Reprendre mes études ? Tiens, pas mal… Je ferais bien un master pour aller y chercher ce qui me manque dans mon management, pour répondre aux questions que je me pose en tant que directeur au quotidien.
« Suis-je trop autoritaire ou, à l’inverse, trop bienveillante ?
Est-ce que j’essaie de contenter tout le monde ou alors est-ce que j’arrive à être équitable ?
Quelle est mon équipe de travail à présent ? Avec qui puis-je décompresser aujourd’hui en singeant les situations que je rencontre ?
Quelle est la bonne distance, dois-je revenir à moins de 39 heures, est-ce que ce travail m’épanouit, comment concilier ces horaires et ma vie de famille ?
Est-ce qu’en ce moment je ne me sens pas un peu démotivée ? Est-ce que je n’ai pas du mal à y croire, me laissant emporter par un système de nombre d’heures et de taux de remplissage ? »

Vous l’aurez compris, je me questionne. En même temps, si ce n’était pas le cas, est-ce que j’aimerais tant écrire ? Déblatérer sur des suppositions de vie, faire travailler mes méninges...
Donc j’en suis là, à me demander si je peux porter à nouveau un projet, une équipe, quand j’apprends que j’ai validé mon master 1 et que j’ai été reçue au Master 2, gestion des ressources humaines et coaching dans les organisations. Reçue et financée, du moins pour les frais d’études (le reste est encore assez flou).
Première réaction, je suis fière et heureuse : ça y est, je vais enfin apprendre à accompagner autrement les équipes, en partant sur du positif, en sachant écouter, en relativisant. Je vais apprendre des choses, trouver peut-être des réponses à mes questions (pour finir par en avoir d’autres...). Une promotion de vingt étudiants, triés sur le volet, d’horizons différents avec des professeurs venus de tous horizons, la plupart en activité.
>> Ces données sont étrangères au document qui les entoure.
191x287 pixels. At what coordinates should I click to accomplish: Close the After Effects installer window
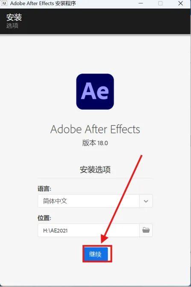pyautogui.click(x=181, y=3)
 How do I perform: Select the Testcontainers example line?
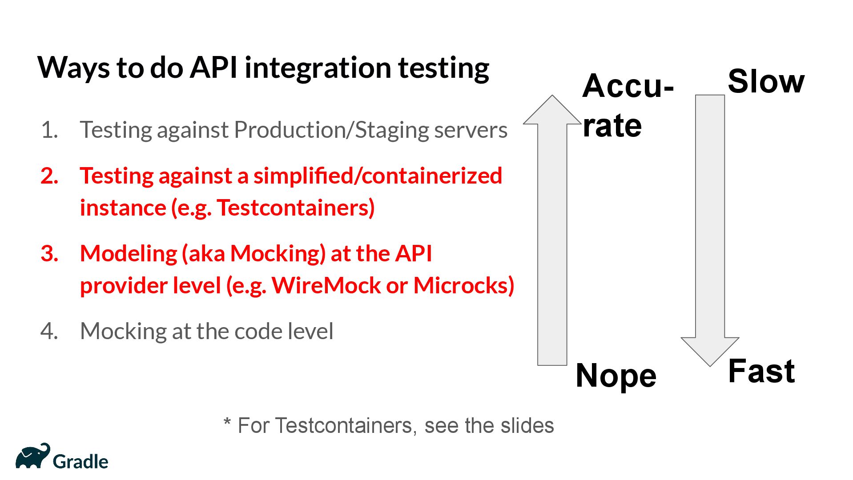point(227,208)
Et puis les doutes et la peur. Vais-je m’en sortir ? Ces études sont-elles difficiles, abordables, mais surtout est-ce que j’en ai l’énergie, le courage ? Je me suis toujours lancée sans réfléchir, de mon premier poste d’agent de service à aujourd’hui, et j’ai eu différentes craintes mais là, c’est différent. Chaque fois que je passe un cap, je dois changer de métier, de collègues, de rôle. Avancer me permet d’apprendre, d’essayer en toute humilité de participer à quelque chose de plus grand que moi, mais c’est aussi laisser derrière moi mon assurance, mes réflexes, mon confort, ma sécurité. Changer c’est accepter de redevenir celle qui vient d’arriver, qui doit faire ses preuves, qui n’est pas encore intégrée, qui n’aura pas les vacances qu’elle souhaitait avant quelques années.
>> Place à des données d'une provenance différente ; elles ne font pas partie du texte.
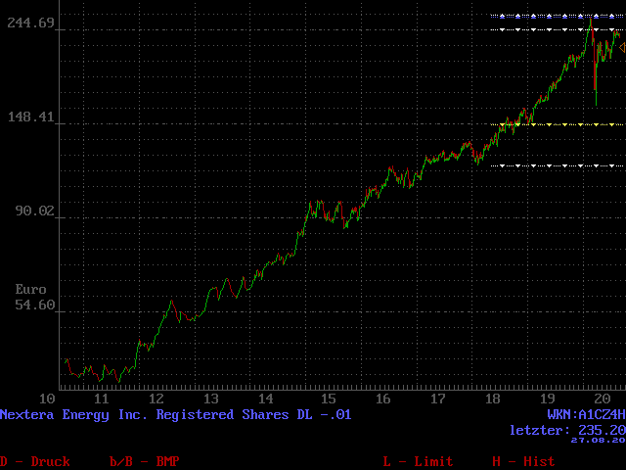Screen dimensions: 626x470
Task: Click the 54.60 price axis label
Action: coord(36,306)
J’en suis à ces élucubrations alors que je regarde mes deux enfants barboter sur la plage : est-ce que j’ai vraiment envie de me remettre à réviser le soir, à rédiger un mémoire les week-end, à prévoir un centre aéré pour tout l’été prochain ?
Je ne suis pas fière de ces craintes, j’ai accompagné bon nombre d’étudiants qui avaient la bravoure de se lancer, de tout reprendre, d’investir dans l’inconfort pour aller vers un objectif meilleur et je les admire profondément.
Brooke Castillo, la célèbre Américaine, appelle cela « la rivière de la misère » (et encore, la traduction n’est pas tout à fait exacte). Elle part du postulat qu’il faut traverser cette rivière en acceptant l’inconfort, ici représenté par les eaux tumultueuses, pour aller vers autre chose, vers un enrichissement de soi, bref, vers l’autre rive. Et entre les deux, il faudra alors nager dans des eaux troubles et désagréables en ayant la force de se dire qu’en face on s’enrichira, que l’on y trouvera ce que l’on cherche, que l’on arrêtera de se plaindre que rien ne va, sans pour autant se sentir responsable de tout changer.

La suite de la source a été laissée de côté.